"""

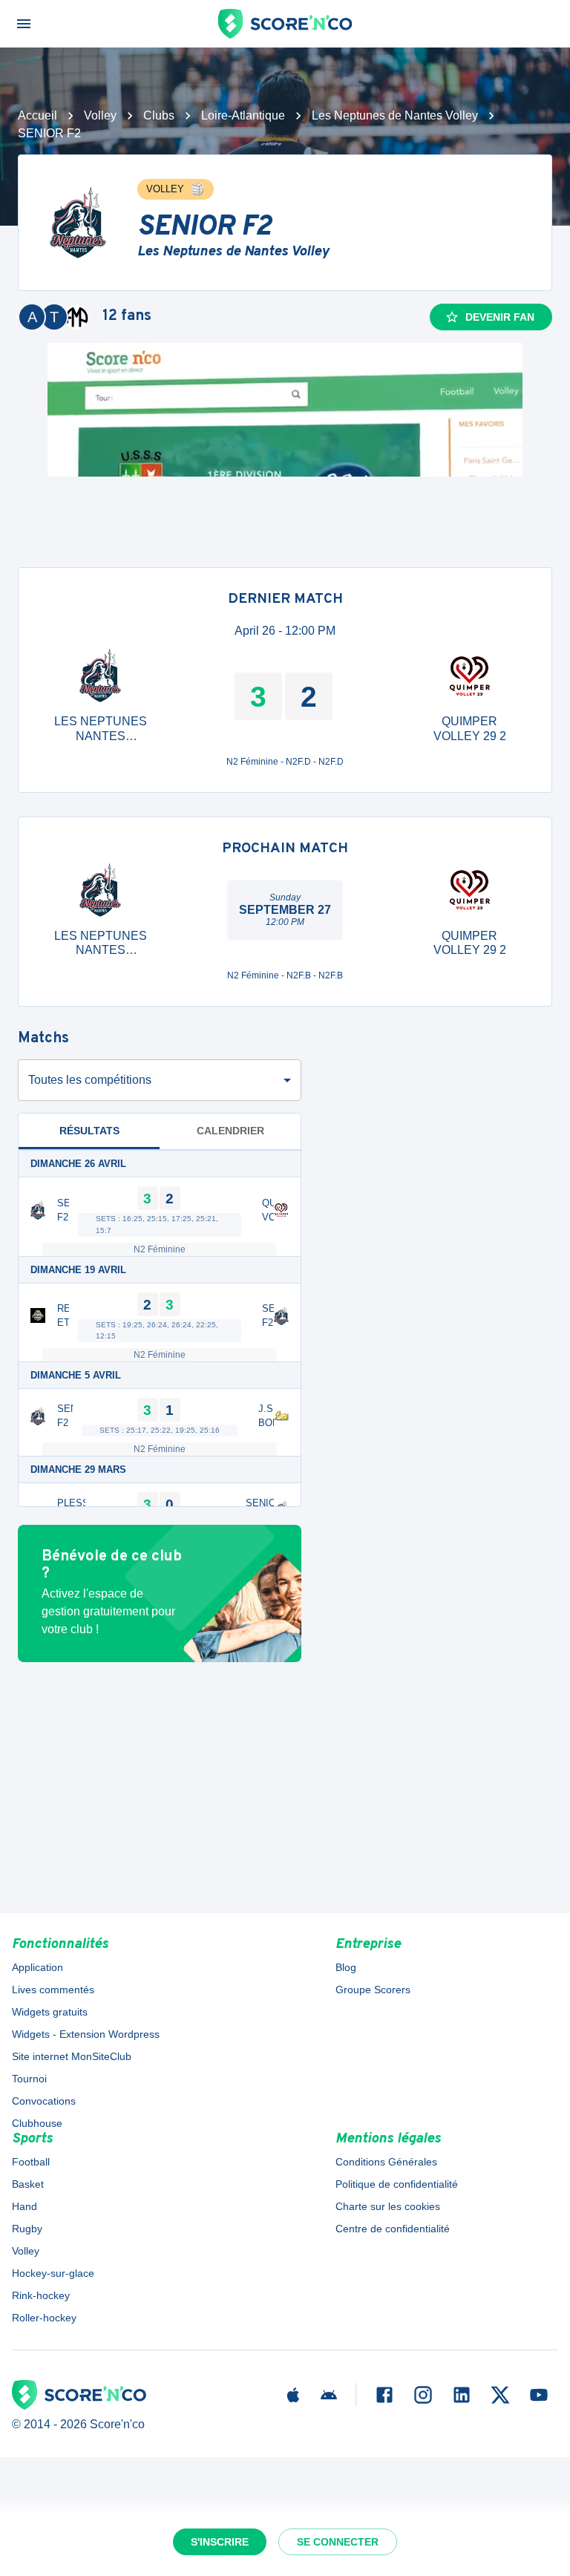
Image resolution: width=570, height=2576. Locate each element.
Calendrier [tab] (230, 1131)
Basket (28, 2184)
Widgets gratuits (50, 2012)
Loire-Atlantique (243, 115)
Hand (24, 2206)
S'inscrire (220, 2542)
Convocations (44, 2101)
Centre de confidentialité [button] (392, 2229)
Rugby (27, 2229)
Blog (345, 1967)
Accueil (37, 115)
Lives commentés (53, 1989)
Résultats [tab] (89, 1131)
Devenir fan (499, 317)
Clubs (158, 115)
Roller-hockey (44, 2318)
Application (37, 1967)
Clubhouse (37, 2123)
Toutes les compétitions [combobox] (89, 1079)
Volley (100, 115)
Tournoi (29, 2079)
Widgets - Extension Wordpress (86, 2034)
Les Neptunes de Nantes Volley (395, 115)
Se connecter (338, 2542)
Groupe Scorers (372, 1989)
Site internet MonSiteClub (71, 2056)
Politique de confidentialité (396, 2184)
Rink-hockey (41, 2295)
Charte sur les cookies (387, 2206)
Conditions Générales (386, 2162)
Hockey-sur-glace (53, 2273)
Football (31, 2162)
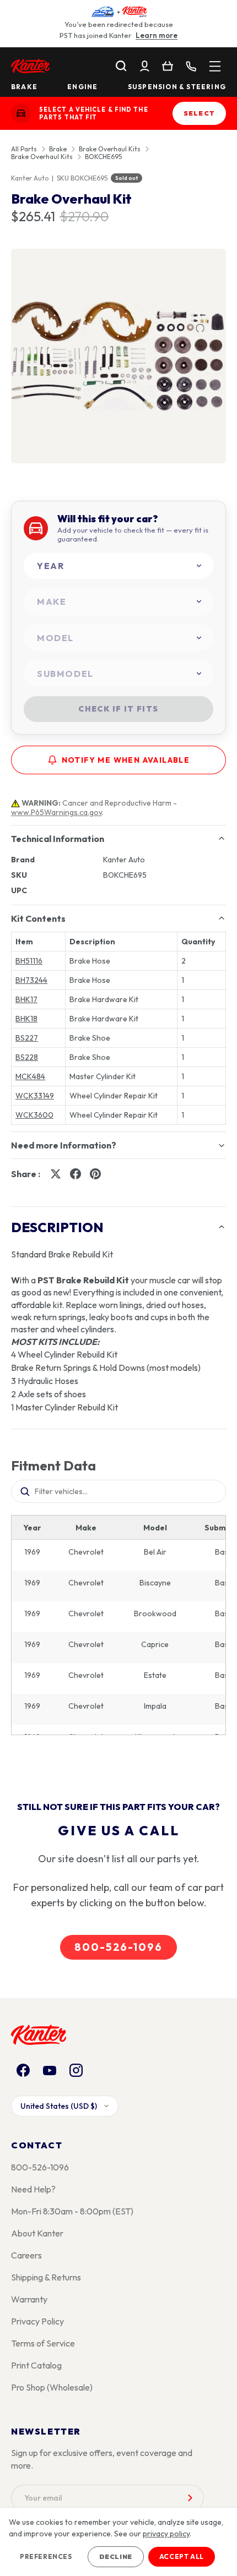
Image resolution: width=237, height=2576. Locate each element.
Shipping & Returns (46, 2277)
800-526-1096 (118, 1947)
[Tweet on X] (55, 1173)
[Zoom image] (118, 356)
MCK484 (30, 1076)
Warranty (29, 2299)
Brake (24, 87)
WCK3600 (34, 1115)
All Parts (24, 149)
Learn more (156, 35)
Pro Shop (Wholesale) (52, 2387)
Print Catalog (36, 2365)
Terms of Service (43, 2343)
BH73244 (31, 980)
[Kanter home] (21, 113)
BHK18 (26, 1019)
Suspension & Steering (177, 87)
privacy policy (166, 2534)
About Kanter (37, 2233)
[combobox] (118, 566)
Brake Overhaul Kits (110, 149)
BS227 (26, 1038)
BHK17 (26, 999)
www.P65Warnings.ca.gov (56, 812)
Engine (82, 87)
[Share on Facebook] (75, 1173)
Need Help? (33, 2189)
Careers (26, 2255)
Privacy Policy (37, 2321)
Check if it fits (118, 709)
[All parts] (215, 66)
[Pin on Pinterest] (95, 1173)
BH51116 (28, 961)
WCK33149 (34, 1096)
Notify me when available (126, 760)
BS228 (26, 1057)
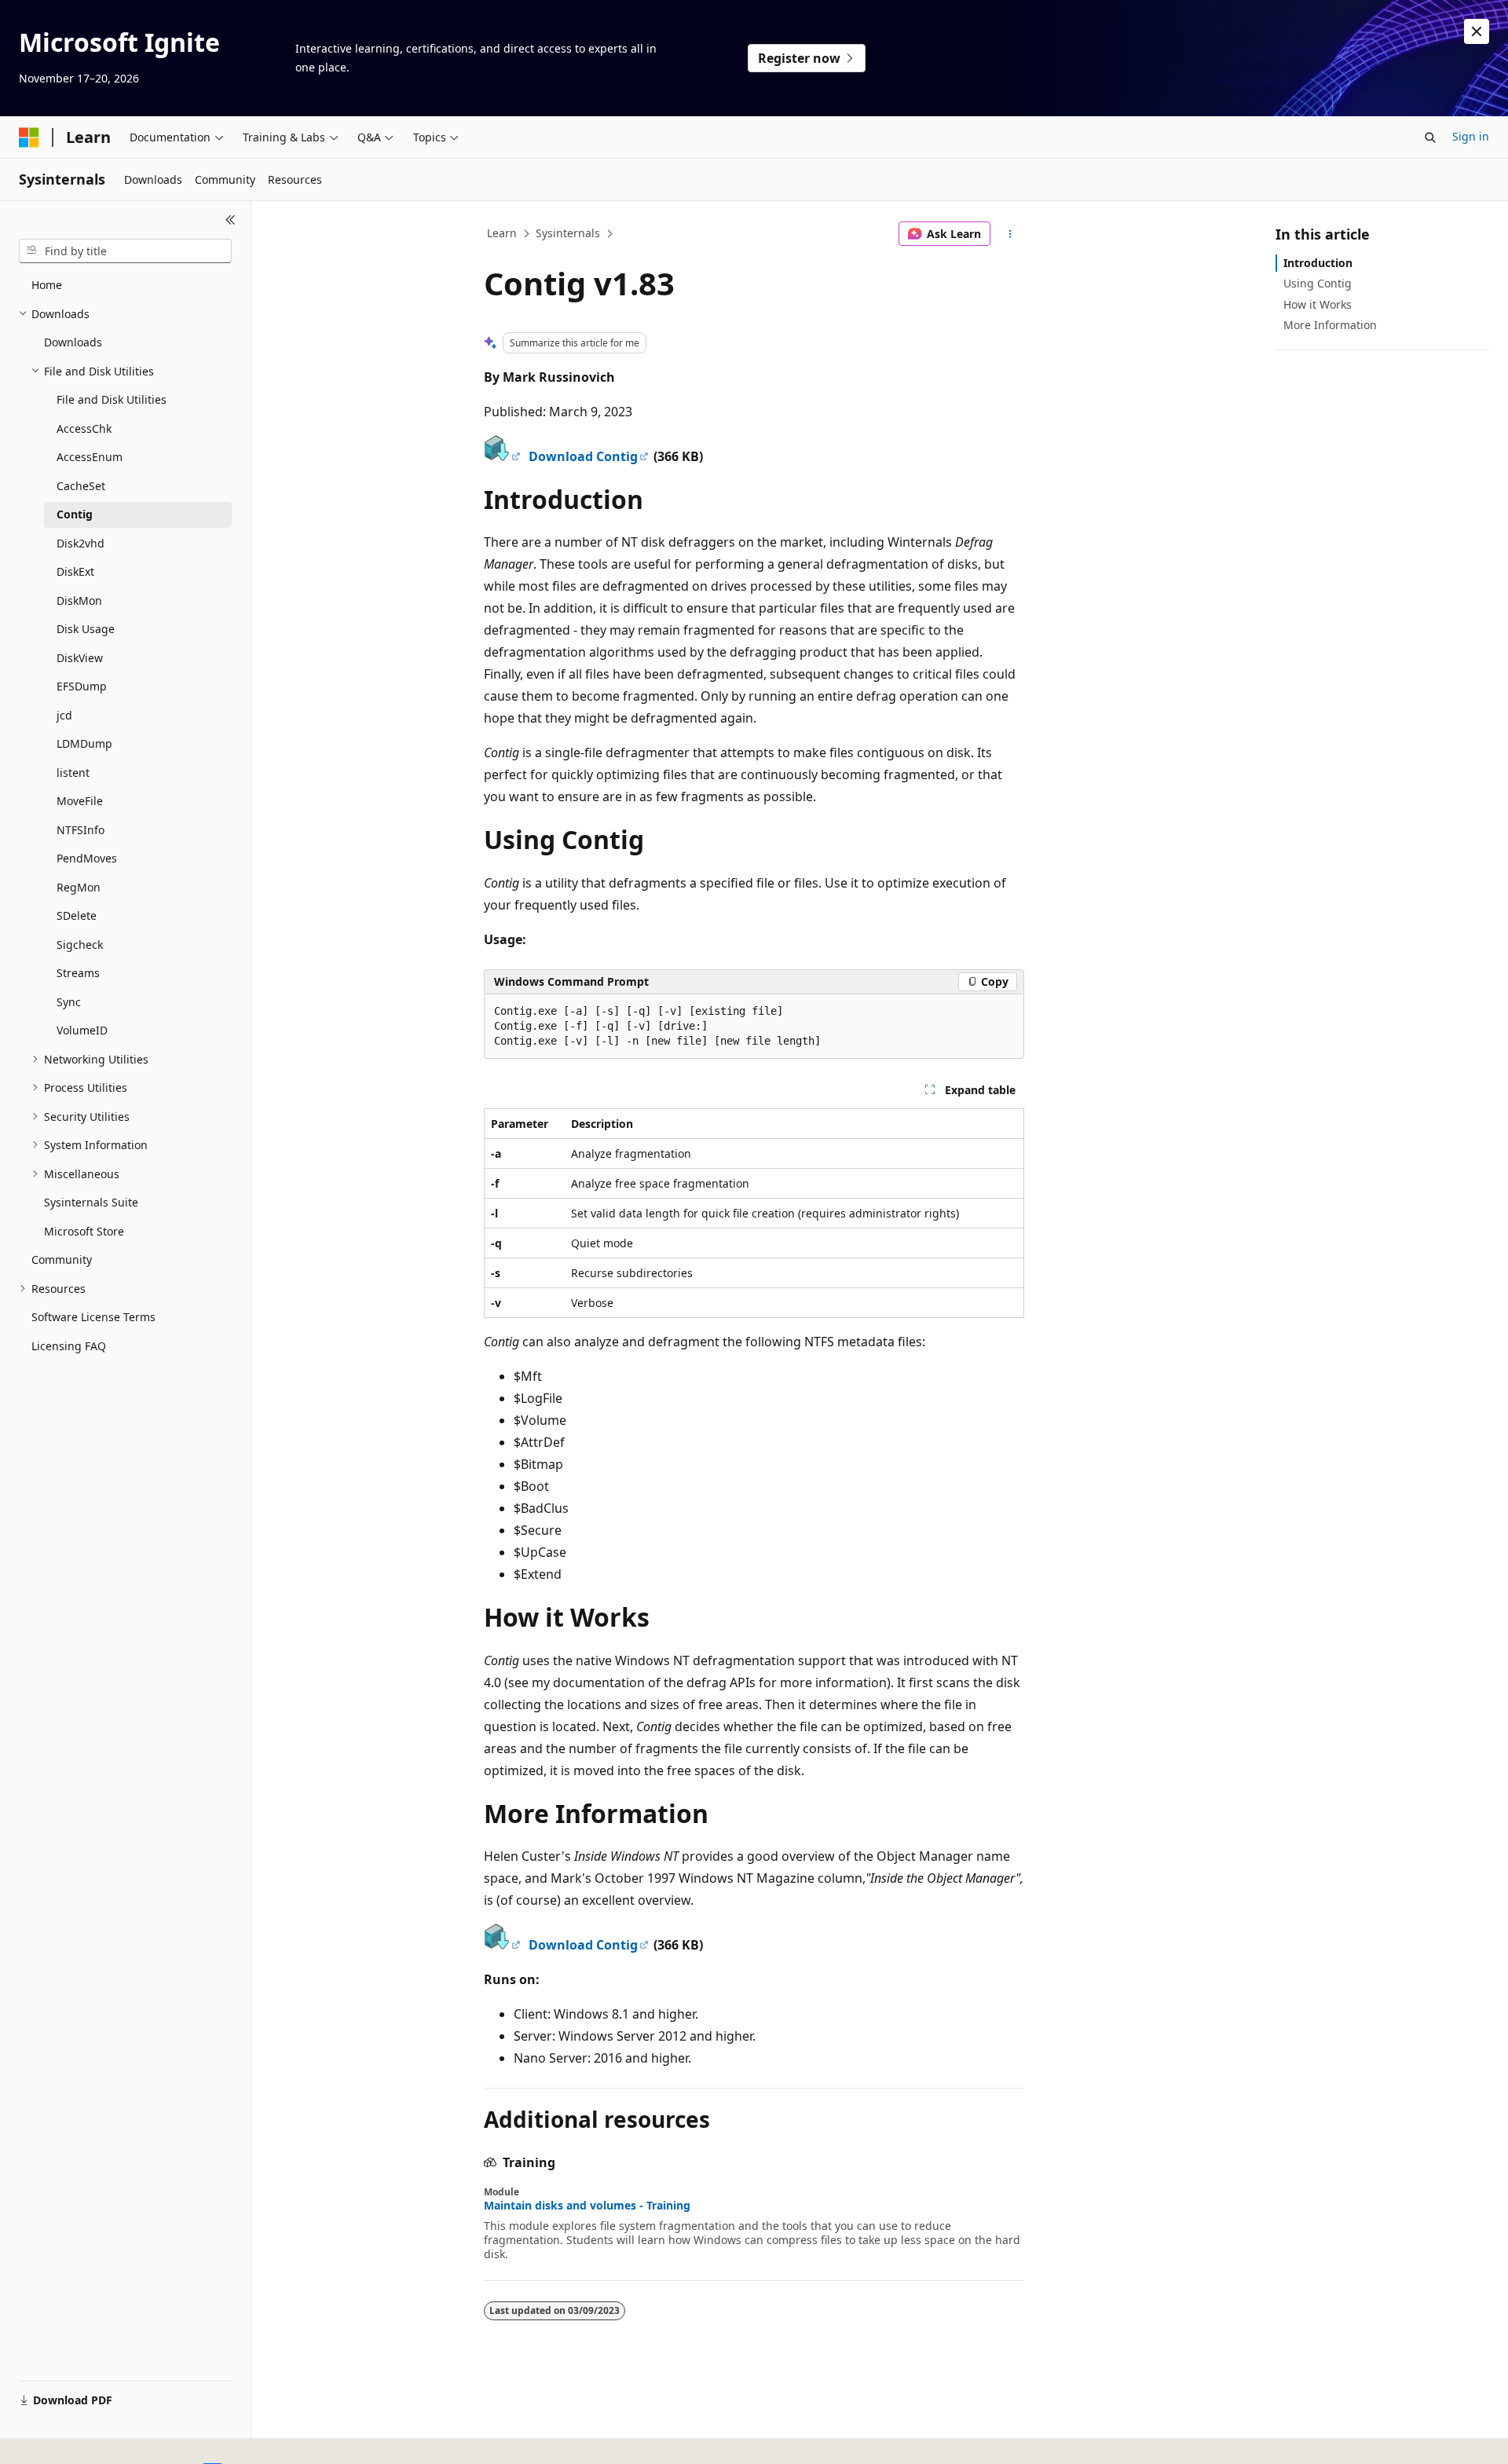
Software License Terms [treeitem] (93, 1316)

"""

* [Exercise instructions]
Take the lines from the start of the listing above through the line with "Convocations (44, 2101)", both ends included, and copy them exactly, leaving the pictures behind.

* [Solution below]
Image resolution: width=570, height=2576. Locate each element.
Calendrier [tab] (230, 1131)
Basket (28, 2184)
Widgets gratuits (50, 2012)
Loire-Atlantique (243, 115)
Hand (24, 2206)
S'inscrire (220, 2542)
Convocations (44, 2101)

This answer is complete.